All diese Dinge und noch einige Einzelheiten mehr hatten Komoß und Richter auf einer Bürgerversammlung am 20. Januar (dem Tag des geplanten Abrissbeginns), die der Abgeordnete Mario Czaja hatte organisieren lassen, dargestellt. „Die Abrissbirne wurde nicht reif“, freuten sich Elternvertreter, bemängelten im Nachgang aber noch einmal die schlechte Kommunikation der Verwaltung. Dass bei der Schließung die Wasserhähne des Gebäudes geklaut wurden und dass nach den „Sicherungsmaßnahmen“ unverzüglich auch eine malermäßige Instandsetzung nötig ist, hält Komoß für nicht problematisch. Man werde die Kosten schon tragen können. Mit dem Senat habe er abgesprochen, die bewilligten Mittel für Abriss und Neubau „umzubeantragen“ für Sanierung und Neubau.

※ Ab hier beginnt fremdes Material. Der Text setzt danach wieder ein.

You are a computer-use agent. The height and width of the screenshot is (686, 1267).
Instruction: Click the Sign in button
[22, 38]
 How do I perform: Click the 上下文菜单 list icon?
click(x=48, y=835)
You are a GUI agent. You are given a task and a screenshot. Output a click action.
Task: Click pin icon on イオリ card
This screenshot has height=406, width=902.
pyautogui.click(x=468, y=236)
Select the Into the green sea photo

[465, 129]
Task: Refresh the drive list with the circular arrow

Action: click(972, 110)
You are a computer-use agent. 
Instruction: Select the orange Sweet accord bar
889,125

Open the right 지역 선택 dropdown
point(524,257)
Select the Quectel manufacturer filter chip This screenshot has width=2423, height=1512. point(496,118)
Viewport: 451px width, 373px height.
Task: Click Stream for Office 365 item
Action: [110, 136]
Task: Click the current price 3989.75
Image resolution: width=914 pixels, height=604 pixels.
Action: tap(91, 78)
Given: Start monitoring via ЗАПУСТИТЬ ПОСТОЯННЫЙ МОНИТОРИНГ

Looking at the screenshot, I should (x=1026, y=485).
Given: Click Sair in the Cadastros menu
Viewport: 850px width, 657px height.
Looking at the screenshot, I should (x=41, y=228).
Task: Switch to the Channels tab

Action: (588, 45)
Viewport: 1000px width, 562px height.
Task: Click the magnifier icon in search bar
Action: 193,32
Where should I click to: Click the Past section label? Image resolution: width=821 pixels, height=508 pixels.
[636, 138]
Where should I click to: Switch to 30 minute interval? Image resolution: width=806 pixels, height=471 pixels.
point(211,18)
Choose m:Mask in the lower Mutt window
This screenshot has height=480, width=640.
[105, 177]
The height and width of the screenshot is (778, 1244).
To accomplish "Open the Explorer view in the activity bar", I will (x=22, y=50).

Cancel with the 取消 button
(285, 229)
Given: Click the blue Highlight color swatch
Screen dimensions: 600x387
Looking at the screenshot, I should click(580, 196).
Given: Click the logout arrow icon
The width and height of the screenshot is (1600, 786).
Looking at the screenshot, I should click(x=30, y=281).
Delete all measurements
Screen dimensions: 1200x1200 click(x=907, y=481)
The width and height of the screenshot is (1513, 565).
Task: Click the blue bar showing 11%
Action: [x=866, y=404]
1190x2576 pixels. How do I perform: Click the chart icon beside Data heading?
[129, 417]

Als Treppenwitz der Geschichte muss nun anmuten, dass jetzt so ziemlich genau das gemacht wird, was Linke und Piraten seit Monaten forderten und die Koalitionäre aus SPD und CDU in der BVV ablehnten; genauso wie den im Januar in der BVV von der Linksfraktion beantragten „Sonderausschuss“. Eine genaue Aufarbeitung der Geschehnisse mit all ihren einzelnen Verantwortlichkeiten wird es demnach nicht geben. Den „politischen Ertrag“ aber werden wohl die bisherigen Abrissbefürworter einfahren – bei den Wahlen am 18. September.